Sometimes I just pick one because I can’t come up with the perfect choice and I don’t have time to waste looking any more. So while I list theme songs for Through a Crimson Veil and my story in Shards of Crimson (among others), they don’t really bring the book to mind or the characters.

But when a book has picked it’s song, it’s a completely different story. I can’t hear that Devo song I mentioned without thinking of Ravyn, Damon, Alex, and Stacey. And the music can influence me while I’m writing the book. The theme song for book 2 of the paranormal trilogy my agent is shopping right now brings in information on that hero every single time I play it. I know that when I actually grow close to writing his story, I’ll have this song looping to get my head into it.

Another example was when I was writing The Power of Two. Whenever I wasn’t sure what to do next (and back then, I wrote a lot more seat of the pants than I do right now), I would listen to Corey Hart’s Never Surrender. That was Cai’s motto: Never surrender. So the song helped me see what the character would do next.

It’s not always theme songs either. When I wrote Blood Feud for The Mammoth Book of Vampire Romance 2, Isobel and Seere were listening to Tchaikovsky in her car and I’ll be damned if I didn’t have to listen to Tchaikovsky, too. The weird thing is that I had to listen to it while I was writing In the Darkest Night, which has no relationship whatsoever with the vampire story. I don’t know why, but I bought 3 MP3 albums and shuffled them all weekend while I wrote Kel’s book.

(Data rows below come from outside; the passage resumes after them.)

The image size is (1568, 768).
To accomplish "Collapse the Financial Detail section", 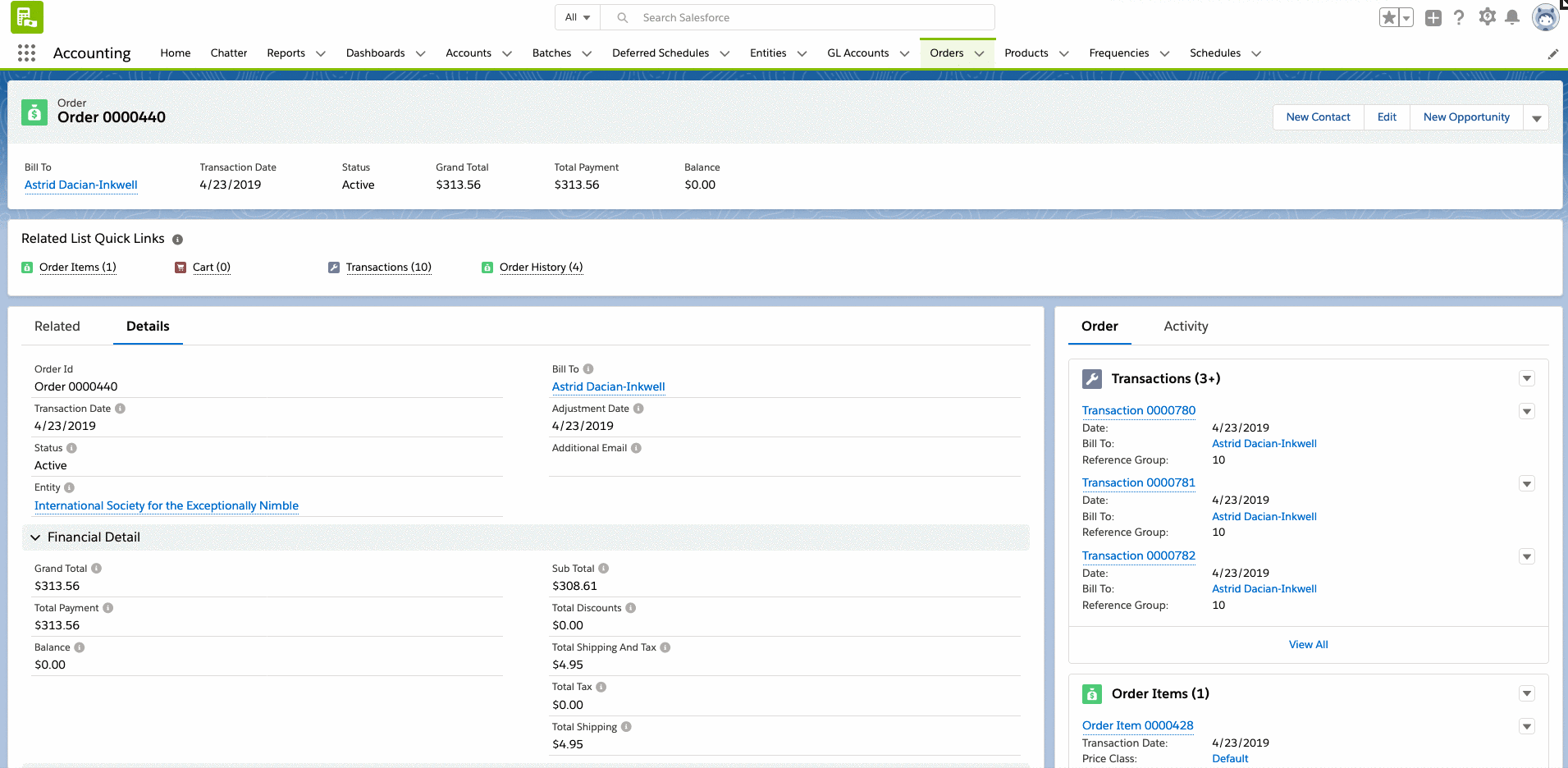I will tap(35, 537).
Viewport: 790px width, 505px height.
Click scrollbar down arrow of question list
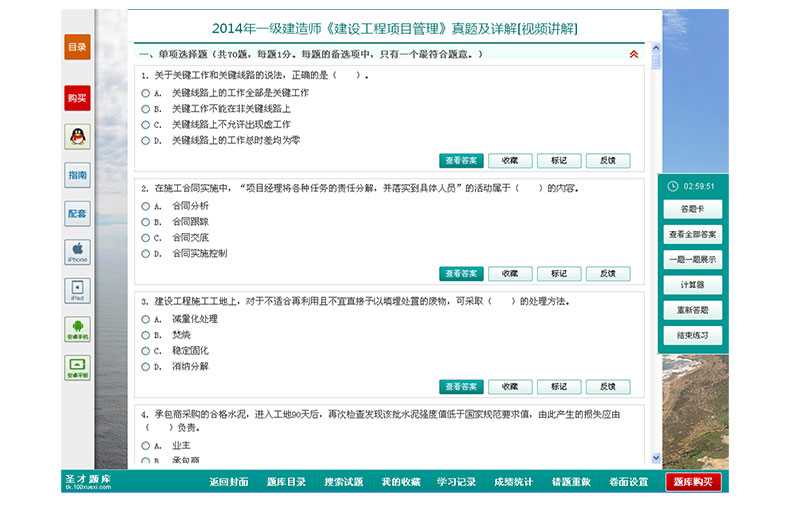656,458
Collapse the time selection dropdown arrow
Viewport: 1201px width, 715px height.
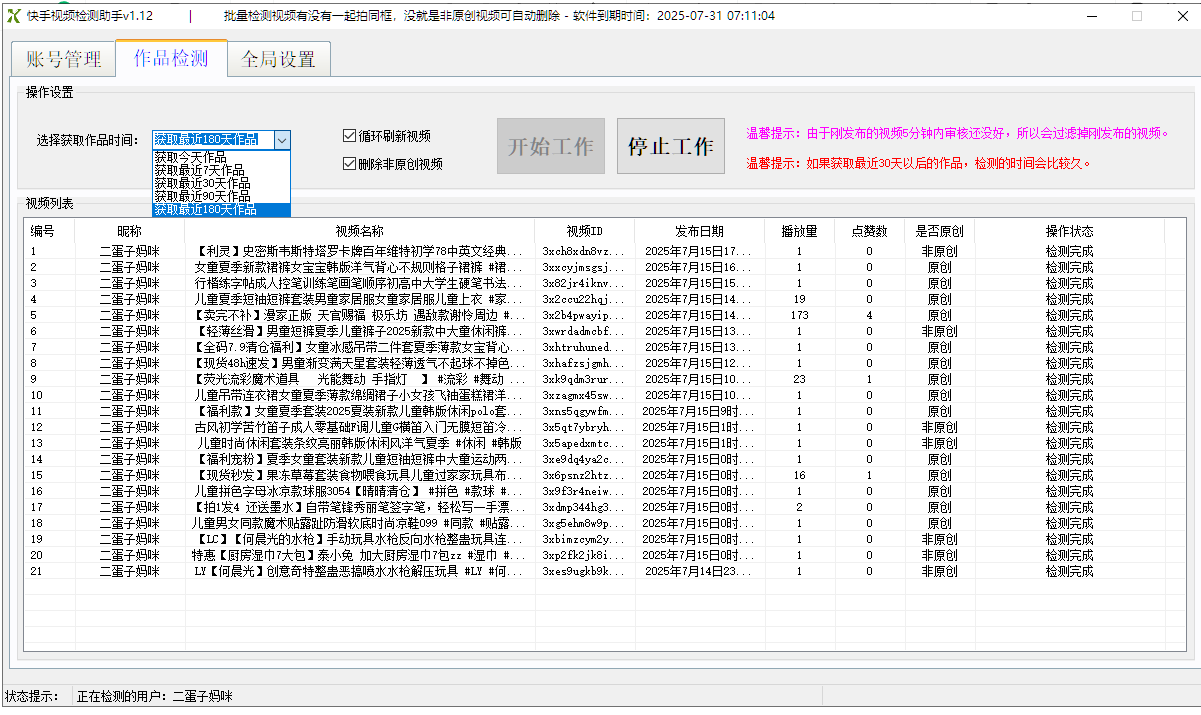(282, 140)
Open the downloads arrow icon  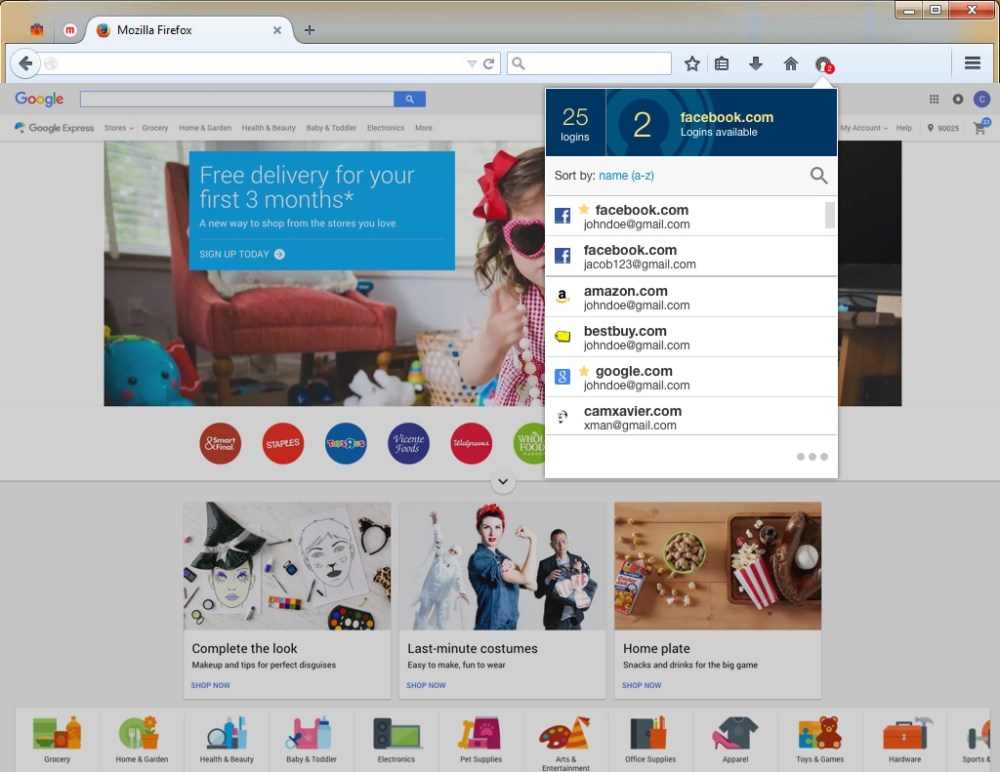pyautogui.click(x=756, y=64)

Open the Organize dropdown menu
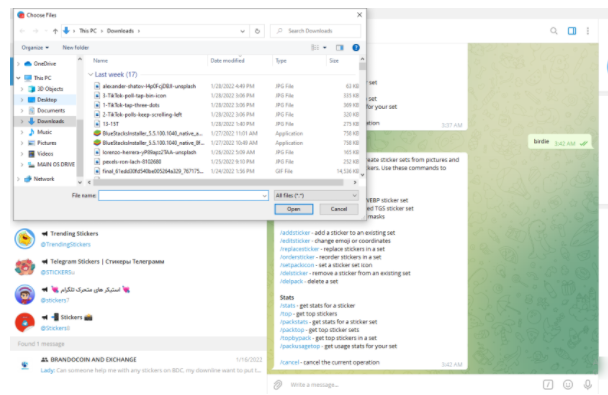tap(35, 48)
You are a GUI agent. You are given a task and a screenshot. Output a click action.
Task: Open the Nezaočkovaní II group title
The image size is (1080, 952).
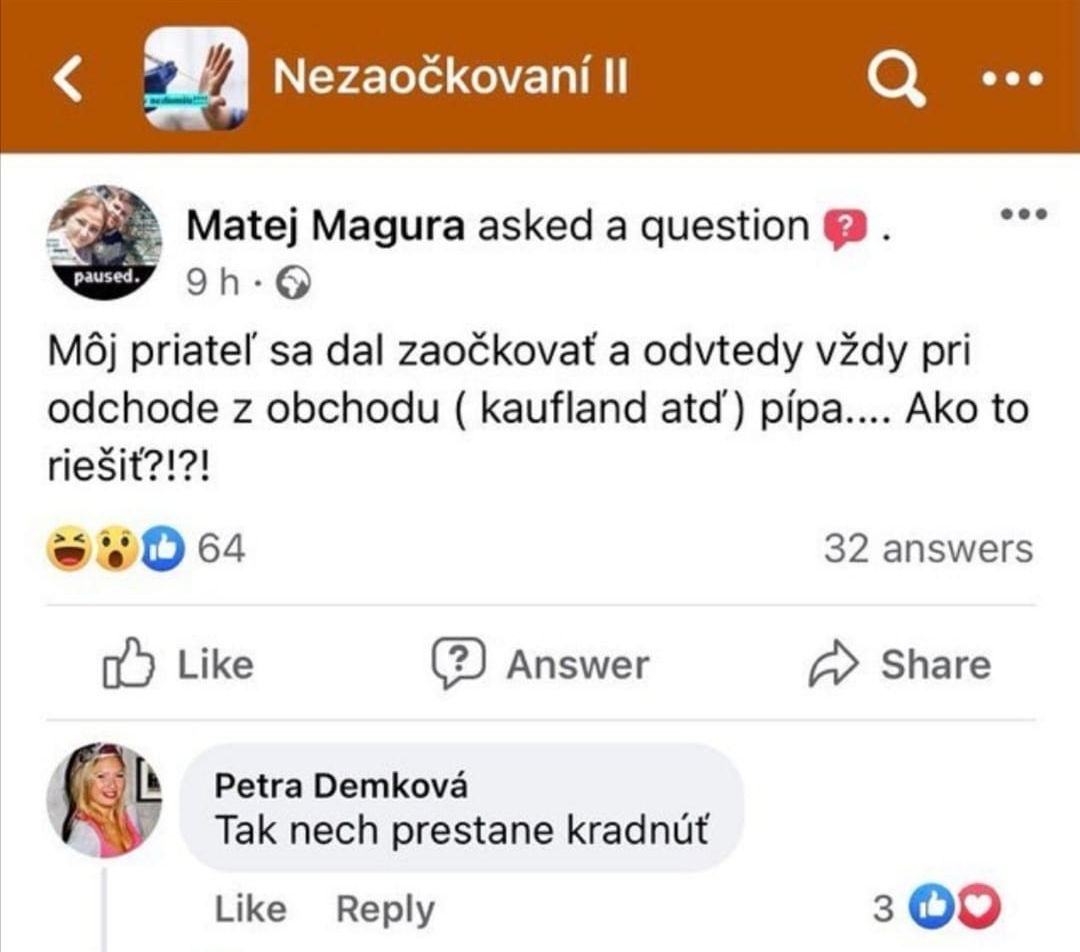pos(450,78)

Kel has zero interest in classical music. He’s more Seether and Korn than violins and horns.

And that’s the other weird thing–my characters influence me. If they have a word they use all the time, I’ll pick it up even if it’s one I rarely used until they came in. Same with music. I’d never listened to Seether until Kel, now I have one of their albums and I listened to it just this week. Actually, I’m blaming my heroes for all the hard, edgy music I have now. I have always had an eclectic taste in music, but metal was not something I liked or played. Until I started writing contemporary paranormal and my guys arrived.

It’s also interesting that music is more important to my heroes than my heroines. Hmm. I need to think about that. Maybe I have a blog topic for another day.